* _The problem_: Your response should reproduce every line of the entries that contains the word "logo".

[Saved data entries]
- - - -

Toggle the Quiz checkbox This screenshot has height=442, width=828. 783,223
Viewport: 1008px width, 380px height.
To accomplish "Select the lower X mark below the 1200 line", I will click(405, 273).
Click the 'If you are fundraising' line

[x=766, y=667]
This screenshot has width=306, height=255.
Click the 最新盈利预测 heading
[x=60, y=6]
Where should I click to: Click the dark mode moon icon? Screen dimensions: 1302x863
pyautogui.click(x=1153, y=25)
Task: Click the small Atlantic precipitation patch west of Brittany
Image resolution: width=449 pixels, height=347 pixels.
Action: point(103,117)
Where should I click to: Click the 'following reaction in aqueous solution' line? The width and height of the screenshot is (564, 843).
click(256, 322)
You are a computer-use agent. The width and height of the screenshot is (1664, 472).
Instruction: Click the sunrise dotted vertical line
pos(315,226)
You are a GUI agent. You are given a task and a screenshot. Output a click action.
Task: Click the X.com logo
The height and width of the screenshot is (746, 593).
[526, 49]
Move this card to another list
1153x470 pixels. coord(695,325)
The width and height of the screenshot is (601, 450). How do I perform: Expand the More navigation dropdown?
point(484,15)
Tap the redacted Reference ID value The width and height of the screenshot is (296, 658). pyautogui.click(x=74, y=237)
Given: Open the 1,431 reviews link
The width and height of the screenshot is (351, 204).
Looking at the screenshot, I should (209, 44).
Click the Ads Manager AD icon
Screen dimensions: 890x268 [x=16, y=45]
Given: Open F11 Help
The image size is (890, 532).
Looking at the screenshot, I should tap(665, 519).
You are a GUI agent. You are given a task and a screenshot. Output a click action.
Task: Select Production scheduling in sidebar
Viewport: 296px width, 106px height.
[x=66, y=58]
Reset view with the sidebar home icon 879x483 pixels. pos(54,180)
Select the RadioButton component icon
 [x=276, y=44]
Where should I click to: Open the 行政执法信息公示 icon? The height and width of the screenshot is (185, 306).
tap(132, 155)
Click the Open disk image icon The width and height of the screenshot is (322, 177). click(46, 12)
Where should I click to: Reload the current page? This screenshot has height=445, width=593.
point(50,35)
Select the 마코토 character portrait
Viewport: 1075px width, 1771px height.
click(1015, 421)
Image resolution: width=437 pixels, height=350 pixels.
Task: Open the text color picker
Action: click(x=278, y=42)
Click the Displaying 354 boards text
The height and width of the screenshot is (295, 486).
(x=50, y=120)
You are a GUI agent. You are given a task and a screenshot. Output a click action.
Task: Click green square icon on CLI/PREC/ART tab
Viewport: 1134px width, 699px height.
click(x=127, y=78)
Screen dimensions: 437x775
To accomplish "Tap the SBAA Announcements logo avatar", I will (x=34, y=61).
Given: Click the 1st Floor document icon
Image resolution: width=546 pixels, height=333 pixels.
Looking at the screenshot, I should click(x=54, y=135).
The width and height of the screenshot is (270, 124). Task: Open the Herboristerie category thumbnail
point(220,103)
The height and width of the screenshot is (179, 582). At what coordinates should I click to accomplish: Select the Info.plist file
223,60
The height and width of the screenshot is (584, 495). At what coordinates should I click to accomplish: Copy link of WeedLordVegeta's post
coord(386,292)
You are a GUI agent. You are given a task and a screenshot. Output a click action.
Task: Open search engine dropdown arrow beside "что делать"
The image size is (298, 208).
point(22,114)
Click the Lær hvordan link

- - - -

* _Reply_:
Task: Click the X.com logo
To accomplish "Tap the SBAA Announcements logo avatar", I will (x=34, y=61).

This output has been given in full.